By Chef’s Alliance member Oliver Kienast of Wild Mountain Food & Drink
This September, my friend and fellow Chef’s Alliance member Brad Holmes of Olo and I put on a harvest lunch to share the bounty of the fall with our fellow Slow Food members and friends. We chose to do it at Ragley Farm in East Sooke, which is run by Josie Hill who had been a Terra Madre delegate in 2004 and supplies our restaurants with a lot of organic fruits, vegetables and herbs throughout the year. We chose to do a family-style fall lunch, with the chefs harvesting the vegetables that morning and cooking almost everything in the wood-fired oven. This was one of those Slow Food / Slow Wine events in which all the dots were connected; everyone appreciating the richness of the day and each other’s company.

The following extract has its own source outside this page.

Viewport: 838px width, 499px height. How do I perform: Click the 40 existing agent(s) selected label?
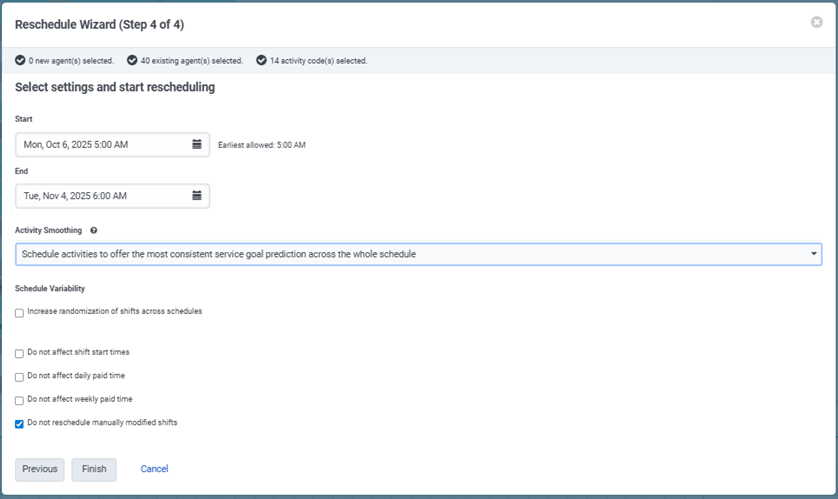(191, 60)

In the kitchen, the atmosphere was relaxed and jovial (chefs love cooking with fire) and the market room in the barn was decorated and converted into the dining space with 2 long tables. I loved the way the barn was buzzing with excited hunger and that feeling of elation when we sit at a long table with family, neighbours and new friends. It was great that the Ragley farmers sat down and ate, as well as the couple from Terra Nossa Farm that had raised the organic chickens served that afternoon. It was a real fall feast, full of passion and enjoyment, and a great way to share the Chef’s Alliance.
Will Reiher took more amazing photos, which you can see here.
Menu:
- Terrine and Cured Meats with Pickles
- Red Fife Bread with Cultured Butter
- Radicchio, Endive & Escarole Salad with a fig leaf vinaigrette
- Hakurei Turnip & Apple Salad, Pac & Sui Choi, Kale Seaweed, Cashew
- Garganelli Pasta, Garlic, Onion, Peppers, Tomato, Arugula, Nostrella
- Fire Roasted Squash, Carrots, Potatoes, Beets
- Fire Roasted Terra Nossa Chicken with Herb Sauce
- Tree Island Yogurt with Wild Mountain Honey
- Fire Roasted Fox Glove Farm Pears
… with appreciation to our farmers at Ragley in East Sooke, Terra Nossa in Mill Bay and Fox Glove on Saltspring Island, as well as Fol Epi Bakery, Unsworth Vineyards, Tod Creek Cider, Nichol Vineyard, Synchromesh Winery & Marionette Winery, and our bookkeeper for raising our pigs!